Симоне выбрал один миг из эпизода Благовещения – потрясение Марии после слов архангела «Радуйся, Благодатная! Господь с Тобою; благословенна Ты между женами». Далее в Евангелии от Луки говорится: «Она же, увидев его, смутилась от слов его и размышляла, что бы это было за приветствие» (Лк. 1: 29). Это и изображено. Архангел еще не сообщил главного: «…зачнешь во чреве, и родишь Сына, и наречешь Ему имя: Иисус; Он будет велик и наречется Сыном Всевышнего…» (Лк. 1:31–32), – но Мария уже понимает, что сейчас услышит нечто необыкновенное, и полуотворачивается от небесного посланца, застенчиво прикрываясь накидкой. На лице – еще не радость, но напряженное ожидание.
Во второй сиенский период Симоне проявил и свой повествовательный дар, так ярко проявленный в капелле Святого Мартина в Ассизи. В Национальной пинакотеке Сиены – алтарь блаженного Агостино Новелло, прежде находившийся в церкви Сант-Агостино, за южными воротами города, у нынешнего ботанического сада. Вокруг центрального образа – четыре чуда, явленные Агостино. Подробная живость городской жизни в боковых сценах алтаря, особенно там, где на тесной улице блаженный, словно Супермен из мультфильма, подхватывает в воздухе падающего с балкона ребенка. Три сцены из четырех – спасение детей: безошибочный расчет на восхищение и почитание. Приор августинского ордена Агостино Новелло умер в 1309-м, и город выделил большую сумму на прославление его жизни. Симоне скорее всего был знаком с ним или, по крайней мере, его видел: центральный образ индивидуален и, возможно, портретен.
Самая, вероятно, известная вещь Симоне Мартини – фреска в сиенском Палаццо Пубблико: «Гвидориччо да Фольяно». Растиражированная миллионами репродукций, она не теряет своего проникающего воздействия. И можно догадаться почему, особенно в наши времена. Это портрет одиночества.
Сиенский полководец едет между крепостями Монтемасси и Сассофорте на фоне темно-синего неба, по холмистому полю, и в волнистую линию горизонта вписываются очертания холки и крупа его коня. Пейзаж пустынен, что усиливает горизонтальность фрески – девять с лишним метров в длину, три в высоту. Герой – один в широком долгом пространстве.
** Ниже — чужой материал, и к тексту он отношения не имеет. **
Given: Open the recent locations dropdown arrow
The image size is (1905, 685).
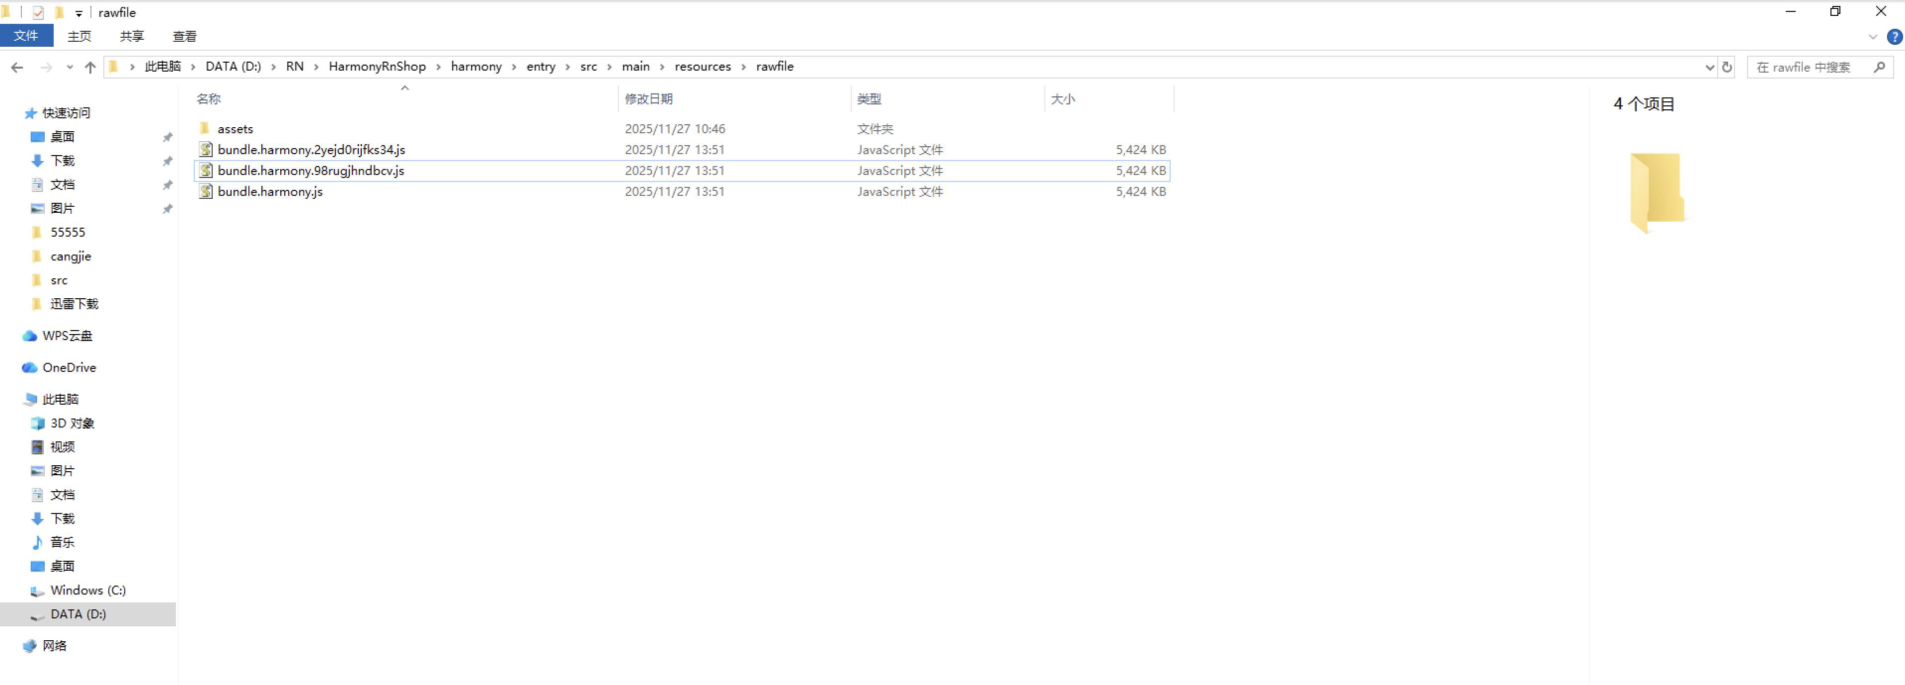Looking at the screenshot, I should coord(70,67).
В эпическое произведение наблюдателю обычно вписаться трудно: можно лишь постоять в сторонке, поглядеть заинтересованно. А тут безошибочное чувство причастности к происходящему на твоих глазах. Стирание прошедших столетий.
Красоты в облике самого военачальника нет: крючковатый нос, толстые щеки, заметный животик, какой-то клоунский наряд с черными ромбами по желтому фону, да еще совпадающий с конским облачением. Но это все и приближает образ.
Гвидориччо в 1328 году одержал победу над Каструччо Кастракани (об этом славном кондотьере много пишет в «Истории Флоренции» Никколо Макиавелли). По Симоне выходит, что он победил один, один и освободил изображенные на фреске города. Это самурайско-ковбойская поэтика. Она же – тема странствующего рыцаря. Человеческое самостояние в своем предельном проявлении.
Жизнь Симоне Мартини завершилась в Авиньоне, где он провел последние восемь лет. Римские папы находились как бы под арестом у французских королей, в истории оставшемся как «авиньонское пленение пап», с 1309 до 1378 года. Вазари сообщает: «Он с настойчивостью величайшей был приглашен в Авиньон ко двору папы, где он выполнил столько живописных работ фреской и на досках, что творения его оправдывают его славу, распространившуюся столь далеко». Там Симоне, вероятно, получил при папе Бенедикте XII какую-то доходную синекуру, вроде петрарковской. Во всяком случае, был активен и влиятелен. Блеклые следы его фресок слегка видны в папском дворце – в частности, в украшении рыбного пруда Оленьего зала.
Именно по двум сонетам Петрарки, написанным в ноябре 1336 года, можно заключить, что прибыл Симоне в главный город Прованса, родины трубадуров, в начале того года. Приглашение мог организовать кардинал Якопо Стефанески – по его заказу художник расписывал церковь Нотр-Дам-де-Дом в Авиньоне. Это тот самый Стефанески, для которого Джотто написал полиптих в Ватиканском музее.
Покровители у Симоне всегда были высокие. Сам-то он родился в скромной семье мастера арриччио (arriccio) – нижнего слоя штукатурки для фрески: может, оттого и тянулся к высокопоставленным и сильным – королю Неаполитанскому, папе, кардиналам, высшим сиенским властям. Испытывал ностальгию по тому, чего в его родословной не было, – по рыцарству. Не зря у него так часты изображения святых королевской крови, вроде Людовика Французского, Елизаветы Венгерской, Людовика Тулузского.